In the discussions (above thread link) it looks like the preferred way is to configure stuff in Foreman in advance any only interactively select environment (which rhsm already supports). Therefore there will be probably none interactivity on the client. Need to write some design docs and discuss.

Interactivity is optional of course but the same installer would be reused. I was thinking more about the original issue description which doesn't mention subscription manager. But I think we could run the client-installer from subscription manager plugin as well (non interactive mode) while the client-installer could be used elsewhere as well.

There's an existing puppet module for rhsm - https://forge.puppetlabs.com/gerapeldoorn/rhsm, not sure how complete it is, but i can help if needed...

Isn't kafo overkill for this? We have existing finish scripts that do these kinds of things already. I guess it's fine as long as Foreman can support Katello/RHSM too, I really don't want to have to maintain another fork of another kafo installer just for Katello :-(

I would say that client-installer package could be generated from foreman-installer (similarly katello-installer) - same codebase and specfile.

If no one from Foreman picks this up, I can take a look, but I'm not convinced of the need for a Kafo installer, at least not for Katello users. You'd be introducing a chicken-and-egg problem: to run subscription-manager and get yum content, they'd need to install this client package with all its dependencies...

Users would also be forced to install Puppet on clients (e.g. even Salt, Chef, Katello users who may not want it).

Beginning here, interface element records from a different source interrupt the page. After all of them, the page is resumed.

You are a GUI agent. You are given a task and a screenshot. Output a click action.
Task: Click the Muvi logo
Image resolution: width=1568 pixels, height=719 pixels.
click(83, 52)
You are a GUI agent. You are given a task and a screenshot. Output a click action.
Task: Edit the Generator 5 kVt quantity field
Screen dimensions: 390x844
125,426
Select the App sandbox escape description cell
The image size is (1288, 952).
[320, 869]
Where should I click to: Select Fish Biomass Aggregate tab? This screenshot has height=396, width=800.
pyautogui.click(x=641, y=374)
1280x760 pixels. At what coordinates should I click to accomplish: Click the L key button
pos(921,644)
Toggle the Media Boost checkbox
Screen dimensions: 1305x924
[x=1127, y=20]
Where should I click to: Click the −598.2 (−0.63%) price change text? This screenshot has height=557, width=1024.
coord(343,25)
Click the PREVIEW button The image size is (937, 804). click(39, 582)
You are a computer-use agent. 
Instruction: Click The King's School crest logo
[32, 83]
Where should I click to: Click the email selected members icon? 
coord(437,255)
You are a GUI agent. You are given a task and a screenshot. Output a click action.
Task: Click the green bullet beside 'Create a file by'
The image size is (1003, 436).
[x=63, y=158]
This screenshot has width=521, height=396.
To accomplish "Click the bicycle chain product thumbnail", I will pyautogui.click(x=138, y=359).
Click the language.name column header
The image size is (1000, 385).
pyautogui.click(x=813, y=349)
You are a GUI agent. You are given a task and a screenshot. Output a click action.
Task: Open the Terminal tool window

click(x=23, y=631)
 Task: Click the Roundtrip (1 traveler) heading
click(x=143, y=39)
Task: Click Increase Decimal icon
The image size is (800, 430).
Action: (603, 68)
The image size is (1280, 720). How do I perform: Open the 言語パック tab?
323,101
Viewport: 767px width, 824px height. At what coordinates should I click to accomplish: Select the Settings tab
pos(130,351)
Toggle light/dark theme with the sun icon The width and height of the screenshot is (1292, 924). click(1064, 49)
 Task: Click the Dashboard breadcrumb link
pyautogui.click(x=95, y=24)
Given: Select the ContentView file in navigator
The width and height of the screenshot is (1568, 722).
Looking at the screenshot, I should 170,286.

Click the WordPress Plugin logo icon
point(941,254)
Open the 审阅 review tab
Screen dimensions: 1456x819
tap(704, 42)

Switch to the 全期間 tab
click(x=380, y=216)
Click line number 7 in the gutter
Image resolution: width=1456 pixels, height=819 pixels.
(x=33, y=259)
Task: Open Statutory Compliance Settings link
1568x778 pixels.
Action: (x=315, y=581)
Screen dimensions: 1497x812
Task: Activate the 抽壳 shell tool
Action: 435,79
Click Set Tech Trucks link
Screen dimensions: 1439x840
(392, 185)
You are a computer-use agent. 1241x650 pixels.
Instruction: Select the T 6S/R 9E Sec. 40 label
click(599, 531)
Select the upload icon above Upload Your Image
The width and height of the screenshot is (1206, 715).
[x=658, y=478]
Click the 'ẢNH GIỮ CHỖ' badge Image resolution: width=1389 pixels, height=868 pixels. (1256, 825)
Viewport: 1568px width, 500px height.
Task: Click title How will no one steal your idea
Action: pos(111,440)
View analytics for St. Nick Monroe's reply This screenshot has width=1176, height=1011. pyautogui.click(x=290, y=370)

I'd say a script would be better, and we may do that over in Katelloland anyway: a script also has the advantage of being easily wgetable.

What about adding a "Bootstrap" button to Host groups (if the host group is sufficient to get a finish template back)?

Click the button and you get a drop down window

curl -sSL https://foreman.example.com/unattended/bootstrap?token=0906b76d-43e9-40a8-aaca-c8e61eb7459a&hostname=$(hostname -f) | bash -s stable

The generated token could be used for unlimited hosts within a period of say, 60 minutes (configurable).

When a host fetches that URL, we create the host in Foreman, run the orchestration, and deliver back the relevant finish template.

Because it's host group and finish template based, everything comes for free.